Hi,
I aligned my reads tot he human genome using STAR. For multimappers, I kept the default <10 loci
I then chose to remove duplicate read pairs using picard. But somehow, the "READ_PAIRS_EXAMINED" values for all of my samples are really low. I do not understand how picard doesn't even consider for deduplication such a large amount of read pairs. For example, for one sample, I have a total of 131,114,907 either uniquely mapped pairs (121,708,194) or pairs mapping to <10 loci (9,406,713), but picard only considers 102,430,303 in "READ_PAIRS_EXAMINED".

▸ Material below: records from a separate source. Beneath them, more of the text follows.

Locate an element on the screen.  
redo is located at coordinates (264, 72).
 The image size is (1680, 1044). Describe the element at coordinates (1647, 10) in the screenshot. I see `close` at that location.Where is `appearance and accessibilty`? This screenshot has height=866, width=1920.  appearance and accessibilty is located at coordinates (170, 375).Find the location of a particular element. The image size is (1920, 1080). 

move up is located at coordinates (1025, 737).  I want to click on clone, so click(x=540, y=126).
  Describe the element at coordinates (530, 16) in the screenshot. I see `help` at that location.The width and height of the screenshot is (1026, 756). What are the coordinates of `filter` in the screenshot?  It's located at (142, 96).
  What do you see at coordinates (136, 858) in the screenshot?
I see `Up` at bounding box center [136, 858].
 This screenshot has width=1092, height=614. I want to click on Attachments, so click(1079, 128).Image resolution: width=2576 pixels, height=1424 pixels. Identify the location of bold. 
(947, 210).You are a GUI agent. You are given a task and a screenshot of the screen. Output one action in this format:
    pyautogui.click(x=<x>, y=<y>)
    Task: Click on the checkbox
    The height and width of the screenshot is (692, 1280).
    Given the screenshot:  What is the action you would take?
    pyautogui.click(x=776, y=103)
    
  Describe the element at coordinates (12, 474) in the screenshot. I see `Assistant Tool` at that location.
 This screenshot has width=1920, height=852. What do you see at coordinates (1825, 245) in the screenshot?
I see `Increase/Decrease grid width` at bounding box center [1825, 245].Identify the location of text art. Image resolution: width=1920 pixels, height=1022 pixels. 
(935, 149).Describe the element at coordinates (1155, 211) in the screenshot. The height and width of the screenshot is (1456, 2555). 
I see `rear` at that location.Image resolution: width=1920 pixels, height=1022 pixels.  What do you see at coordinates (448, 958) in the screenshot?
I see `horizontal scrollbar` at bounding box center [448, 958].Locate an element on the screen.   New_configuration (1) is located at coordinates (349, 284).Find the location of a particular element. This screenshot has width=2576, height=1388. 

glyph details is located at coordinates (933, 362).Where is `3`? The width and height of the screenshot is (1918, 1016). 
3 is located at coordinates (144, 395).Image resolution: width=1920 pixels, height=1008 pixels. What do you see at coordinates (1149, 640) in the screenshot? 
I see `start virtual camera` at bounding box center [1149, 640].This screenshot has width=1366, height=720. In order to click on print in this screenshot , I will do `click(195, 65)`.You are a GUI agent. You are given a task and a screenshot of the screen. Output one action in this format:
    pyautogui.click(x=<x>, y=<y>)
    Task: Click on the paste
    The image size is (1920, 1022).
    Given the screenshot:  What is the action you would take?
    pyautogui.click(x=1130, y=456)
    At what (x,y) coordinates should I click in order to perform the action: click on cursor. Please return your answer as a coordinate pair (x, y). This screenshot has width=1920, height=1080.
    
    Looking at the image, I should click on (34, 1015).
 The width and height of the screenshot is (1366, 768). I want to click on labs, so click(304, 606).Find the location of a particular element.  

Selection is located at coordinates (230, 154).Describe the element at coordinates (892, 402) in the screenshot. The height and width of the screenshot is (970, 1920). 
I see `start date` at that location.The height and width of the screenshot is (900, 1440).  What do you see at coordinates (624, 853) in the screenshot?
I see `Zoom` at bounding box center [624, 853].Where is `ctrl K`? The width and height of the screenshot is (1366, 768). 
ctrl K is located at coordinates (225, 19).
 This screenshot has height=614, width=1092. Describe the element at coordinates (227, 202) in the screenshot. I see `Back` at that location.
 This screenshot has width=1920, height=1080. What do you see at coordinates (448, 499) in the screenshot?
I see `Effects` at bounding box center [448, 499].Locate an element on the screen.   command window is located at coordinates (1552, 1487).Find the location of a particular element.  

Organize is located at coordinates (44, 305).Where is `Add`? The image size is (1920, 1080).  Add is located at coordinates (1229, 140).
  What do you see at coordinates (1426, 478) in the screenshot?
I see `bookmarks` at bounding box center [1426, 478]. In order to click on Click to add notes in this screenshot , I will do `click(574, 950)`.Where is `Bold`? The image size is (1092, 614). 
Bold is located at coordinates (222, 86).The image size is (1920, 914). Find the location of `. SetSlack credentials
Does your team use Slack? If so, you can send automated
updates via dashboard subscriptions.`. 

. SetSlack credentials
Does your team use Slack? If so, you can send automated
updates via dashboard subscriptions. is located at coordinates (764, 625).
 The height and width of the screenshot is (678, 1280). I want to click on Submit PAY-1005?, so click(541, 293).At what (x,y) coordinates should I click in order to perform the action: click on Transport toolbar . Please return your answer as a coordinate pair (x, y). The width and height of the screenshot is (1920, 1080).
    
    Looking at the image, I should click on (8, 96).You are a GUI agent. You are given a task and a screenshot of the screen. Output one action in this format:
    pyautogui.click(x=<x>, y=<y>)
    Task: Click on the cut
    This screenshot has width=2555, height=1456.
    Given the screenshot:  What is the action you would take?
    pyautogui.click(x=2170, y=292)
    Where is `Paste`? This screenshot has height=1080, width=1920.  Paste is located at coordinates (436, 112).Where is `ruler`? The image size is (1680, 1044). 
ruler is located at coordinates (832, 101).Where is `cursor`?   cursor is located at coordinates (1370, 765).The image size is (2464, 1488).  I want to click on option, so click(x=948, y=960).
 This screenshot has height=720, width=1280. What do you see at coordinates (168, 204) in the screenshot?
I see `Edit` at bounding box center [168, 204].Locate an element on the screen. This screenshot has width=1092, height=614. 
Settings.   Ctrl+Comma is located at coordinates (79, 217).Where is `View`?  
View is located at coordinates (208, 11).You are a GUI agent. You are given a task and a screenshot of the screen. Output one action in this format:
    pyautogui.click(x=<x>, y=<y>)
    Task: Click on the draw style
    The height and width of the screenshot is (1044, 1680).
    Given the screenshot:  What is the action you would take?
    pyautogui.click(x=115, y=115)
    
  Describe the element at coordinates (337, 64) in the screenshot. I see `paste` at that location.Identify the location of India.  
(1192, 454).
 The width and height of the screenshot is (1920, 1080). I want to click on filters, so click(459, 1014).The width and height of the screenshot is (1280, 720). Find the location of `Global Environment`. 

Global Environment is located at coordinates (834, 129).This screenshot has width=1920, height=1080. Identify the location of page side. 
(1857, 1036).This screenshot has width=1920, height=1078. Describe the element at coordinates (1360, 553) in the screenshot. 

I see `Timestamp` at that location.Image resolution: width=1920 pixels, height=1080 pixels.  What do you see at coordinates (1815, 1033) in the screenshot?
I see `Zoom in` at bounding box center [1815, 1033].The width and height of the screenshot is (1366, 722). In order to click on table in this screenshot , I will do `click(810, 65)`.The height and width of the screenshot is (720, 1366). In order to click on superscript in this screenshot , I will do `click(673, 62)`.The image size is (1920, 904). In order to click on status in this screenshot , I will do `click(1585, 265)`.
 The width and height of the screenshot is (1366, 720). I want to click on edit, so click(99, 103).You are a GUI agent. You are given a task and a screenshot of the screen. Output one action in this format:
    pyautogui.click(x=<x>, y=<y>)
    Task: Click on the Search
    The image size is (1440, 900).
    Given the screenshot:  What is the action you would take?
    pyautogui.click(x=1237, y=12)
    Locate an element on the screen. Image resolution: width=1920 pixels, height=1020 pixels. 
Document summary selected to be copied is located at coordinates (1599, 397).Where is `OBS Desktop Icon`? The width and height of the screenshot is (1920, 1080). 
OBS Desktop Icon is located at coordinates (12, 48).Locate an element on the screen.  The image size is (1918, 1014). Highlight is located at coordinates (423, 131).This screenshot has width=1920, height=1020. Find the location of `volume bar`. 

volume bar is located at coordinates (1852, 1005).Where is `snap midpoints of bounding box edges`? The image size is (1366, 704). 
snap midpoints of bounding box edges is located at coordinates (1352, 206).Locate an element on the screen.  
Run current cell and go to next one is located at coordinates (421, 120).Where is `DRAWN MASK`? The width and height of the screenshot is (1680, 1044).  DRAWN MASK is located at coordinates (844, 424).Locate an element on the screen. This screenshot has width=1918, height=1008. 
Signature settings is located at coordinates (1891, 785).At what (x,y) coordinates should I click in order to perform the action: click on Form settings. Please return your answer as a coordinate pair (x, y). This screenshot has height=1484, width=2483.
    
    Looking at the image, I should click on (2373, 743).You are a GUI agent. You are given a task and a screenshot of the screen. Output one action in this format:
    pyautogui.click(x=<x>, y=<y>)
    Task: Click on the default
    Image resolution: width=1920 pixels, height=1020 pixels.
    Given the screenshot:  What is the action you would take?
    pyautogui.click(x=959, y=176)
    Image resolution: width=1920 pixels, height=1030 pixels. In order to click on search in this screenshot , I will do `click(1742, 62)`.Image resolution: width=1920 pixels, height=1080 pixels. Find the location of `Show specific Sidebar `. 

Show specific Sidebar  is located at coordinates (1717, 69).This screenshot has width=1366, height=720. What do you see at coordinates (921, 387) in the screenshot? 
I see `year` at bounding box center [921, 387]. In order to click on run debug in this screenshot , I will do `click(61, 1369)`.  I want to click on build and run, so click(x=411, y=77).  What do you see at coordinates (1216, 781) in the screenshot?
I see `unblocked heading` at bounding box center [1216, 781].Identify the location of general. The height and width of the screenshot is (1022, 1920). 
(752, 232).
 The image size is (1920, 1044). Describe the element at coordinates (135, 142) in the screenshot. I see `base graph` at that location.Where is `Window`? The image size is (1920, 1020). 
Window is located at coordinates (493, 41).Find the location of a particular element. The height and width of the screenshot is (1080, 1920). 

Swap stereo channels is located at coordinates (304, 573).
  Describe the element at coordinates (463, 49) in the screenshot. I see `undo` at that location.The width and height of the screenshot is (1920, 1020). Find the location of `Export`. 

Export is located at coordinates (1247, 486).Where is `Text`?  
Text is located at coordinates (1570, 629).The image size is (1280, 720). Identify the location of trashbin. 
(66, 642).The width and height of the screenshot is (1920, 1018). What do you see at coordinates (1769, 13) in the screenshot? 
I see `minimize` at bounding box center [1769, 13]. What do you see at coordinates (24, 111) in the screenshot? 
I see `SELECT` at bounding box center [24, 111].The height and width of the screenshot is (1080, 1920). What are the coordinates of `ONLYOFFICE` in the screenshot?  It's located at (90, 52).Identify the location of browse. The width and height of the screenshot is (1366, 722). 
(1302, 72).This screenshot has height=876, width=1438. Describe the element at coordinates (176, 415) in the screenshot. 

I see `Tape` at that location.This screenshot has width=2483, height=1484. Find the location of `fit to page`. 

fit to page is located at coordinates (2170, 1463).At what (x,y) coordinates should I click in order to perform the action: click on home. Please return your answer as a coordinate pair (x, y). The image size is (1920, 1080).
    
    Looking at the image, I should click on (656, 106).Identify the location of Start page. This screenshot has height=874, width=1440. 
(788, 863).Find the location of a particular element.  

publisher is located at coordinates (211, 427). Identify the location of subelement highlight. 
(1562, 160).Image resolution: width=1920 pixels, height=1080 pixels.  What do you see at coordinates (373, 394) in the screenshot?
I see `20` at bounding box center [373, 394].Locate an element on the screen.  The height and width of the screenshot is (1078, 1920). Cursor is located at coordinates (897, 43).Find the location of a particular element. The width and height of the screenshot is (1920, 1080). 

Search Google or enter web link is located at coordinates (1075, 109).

This is my samtool flagstat output for the alignment file prior to deduplication, right after STAR alignment. Anything here that would make picard not consider those reads? The documentation says it does not consider pairs where both reads are not properly paired. For reads that map to multiple loci, it only considers the primary alignment, so reads mapping to multiple loci should still be considered. Thank you! :)
Metric | Count |
---|---|
in total (QC-passed reads + QC-failed reads) | 590468720 + 0 |
primary | 268864074 + 0 |
secondary | 321604646 + 0 |
supplementary | 0 + 0 |
duplicates | 0 + 0 |
primary duplicates | 0 + 0 |
mapped (100.00% : N/A) | 590468720 + 0 |
primary mapped (100.00% : N/A) | 268864074 + 0 |
paired in sequencing | 268864074 + 0 |
read1 | 134430016 + 0 |
read2 | 134434058 + 0 |
properly paired (100.00% : N/A) | 268859950 + 0 |
with itself and mate mapped | 268859950 + 0 |
singletons (0.00% : N/A) | 4124 + 0 |
with mate mapped to a different chr | 0 + 0 |
with mate mapped to a different chr (mapQ>=5) | 0 + 0 |
You should not remove duplicates from RNAseq data (see --> Removing Duplicates From Rna-Seq Data ) unless you are planning to SNP analysis.
Hi,
Thank you for your response. I have spent more time than I would like to admit deciding on whether or not to remove duplicates and there are quite a few reasons why we decided to do that. At this stage, I was looking for an answer to specifically why picard MarkDuplicates is choosing to not even consider shuch a high percentage of reads :).
Then you would be doing so at your own peril, specially if you are planning to do differential expression analysis. Commonly used DE programs expect raw counts (that are from entire dataset).
If you are looking to truly de-duplicate your data, you should consider using a method that only depends on sequence (and not alignments). See --> Introducing Clumpify: Create 30% Smaller, Faster Gzipped Fastq Files. And remove duplicates.